WRITTEN TASK:
Could you repeat the data below from the line containing "The width and" through the end, with "screenshot" replaced by "screen capture" and nothing else changed? Leave the pictures out.

STORED DATA:
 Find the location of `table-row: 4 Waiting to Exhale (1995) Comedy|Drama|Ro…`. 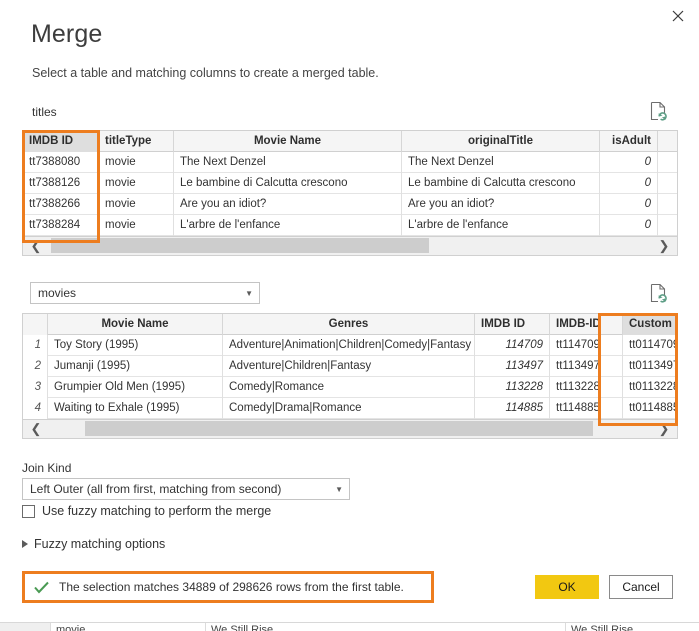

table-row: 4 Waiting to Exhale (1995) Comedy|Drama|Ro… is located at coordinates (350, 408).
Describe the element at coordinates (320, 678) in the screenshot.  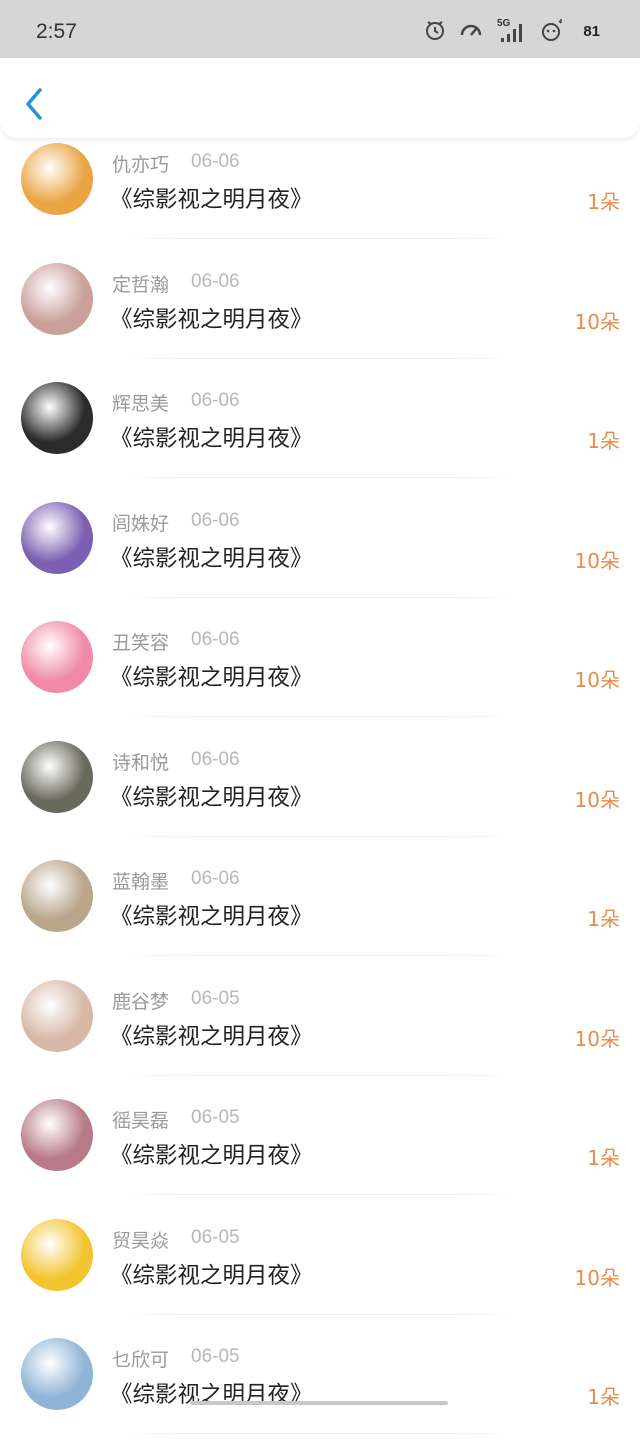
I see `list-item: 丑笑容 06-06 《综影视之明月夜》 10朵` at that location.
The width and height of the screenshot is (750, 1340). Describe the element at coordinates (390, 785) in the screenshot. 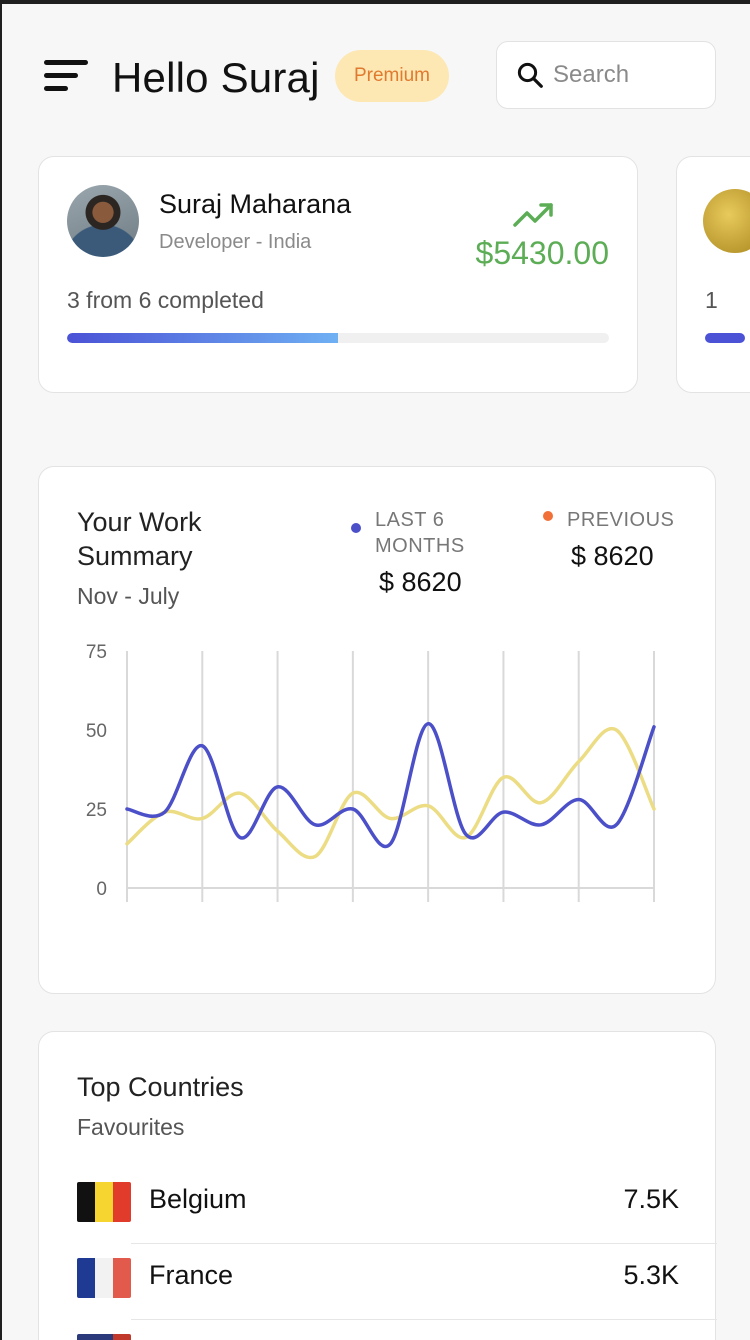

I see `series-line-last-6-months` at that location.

TASK SOLUTION:
The width and height of the screen capture is (750, 1340). Describe the element at coordinates (390, 785) in the screen capture. 

I see `series-line-last-6-months` at that location.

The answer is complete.